Extrait du texte –
Pourquoi, sur le papier, la blessure de Rafael Nadal est plus gênante que prévu dans la perspective de Roland-Garros
Rafael Nadal a l’habitude de construire ses succès à Roland-Garros avec une campagne de terre battue longue, garante de sa montée en puissance de 20 matchs au moins. Ce schéma semble compromis cette année.
Fissure de la troisième côte, côté gauche. Quatre à six semaines d’arrêt. Rafael Nadal va rater le début de la saison sur terre battue. Ses retrouvailles possibles avec Novak Djokovic à Monte-Carlo (9-17 avril) n’auront pas lieu. Les nouvelles données par son médecin sont plutôt encourageantes, et le plan consistant à voir les deux hommes pour la première fois dans un même tableau en 2022 pour Madrid (1-8 mai) et Rome (9-15 mai) avant Roland-Garros est, sous réserve de complications, réaliste.
Le palmarès de Rafael Nadal parle pour lui. Le treizuple (!!!) vainqueur de Roland-Garros a construit une image d’ogre de la terre battue, que son nombre de trophées sur ocre légitime en deuxième couche, avec 62 trophées sur les 91 de sa carrière. Avec la forme qui est la sienne cette année (trois titres, 22 victoires, 1 défaite), Nadal reste le favori pour une victoire à Paris,malgré sa défaite contre Novak Djkokovic en demi-finale l’an passé.
Quatre tournois avant Roland, son régime idéal
Dans le communiqué annonçant son absence, Nadal se dit « triste et atterré ». Les mots sont choisis : le numéro 3 mondial fait comprendre que ce n’est pas un simple contretemps. Il sait qu’il va manquer une partie absolument fondamentale de sa saison, celle pendant laquelle il rend possible le niveau de confiance et d’excellence qui lui permet d’arriver à Roland-Garros à son meilleur niveau. Il avait précisément décidé de ne pas jouer à Miami pour cette raison.
Les chiffres que nous avons collectés pour cet article sont édifiants. En dehors de 2020, saison tout à fait iconoclaste marquée par le premier confinement et six mois sans compétition, Nadal a toujours joué, depuis 2005 inclus, quatre ou cinq tournois sur terre battue. Autrement dit, 15 à 20 matches. En 2020 d’ailleurs, conscient de ce besoin, pour lui, de faire chauffer le moteur de façon progressive, il avait choisi de faire l’impasse sur l’US Open dont il était tenant du titre.

Matériel fourni –
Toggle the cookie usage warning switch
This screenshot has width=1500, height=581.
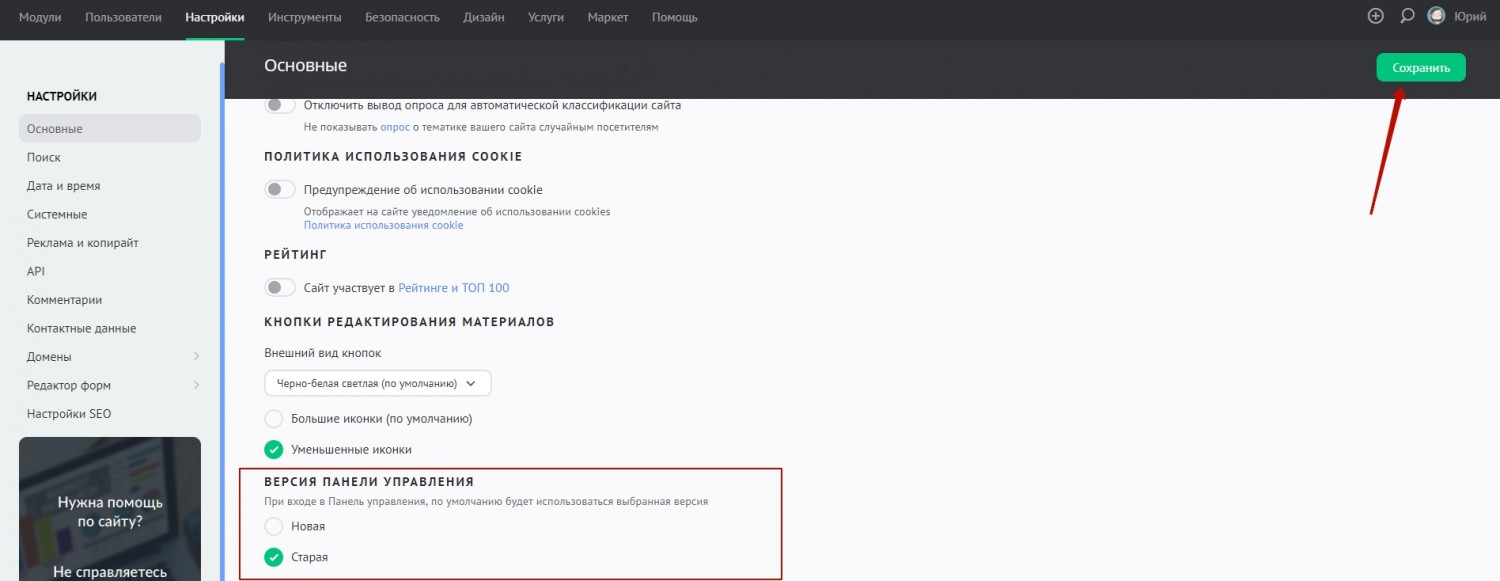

Consignes –
1. D'après l'article sur la blessure de Rafael Nadal, combien de semaines d'arrêt sont prévues ?
2. Extrayez de l'article sur la blessure de Rafael Nadal tout le passage qui va de « Les chiffres que » jusqu'à « tenant du titre. ».

Réponses –
1. Quatre à six semaines.

2.
Les chiffres que nous avons collectés pour cet article sont édifiants. En dehors de 2020, saison tout à fait iconoclaste marquée par le premier confinement et six mois sans compétition, Nadal a toujours joué, depuis 2005 inclus, quatre ou cinq tournois sur terre battue. Autrement dit, 15 à 20 matches. En 2020 d’ailleurs, conscient de ce besoin, pour lui, de faire chauffer le moteur de façon progressive, il avait choisi de faire l’impasse sur l’US Open dont il était tenant du titre.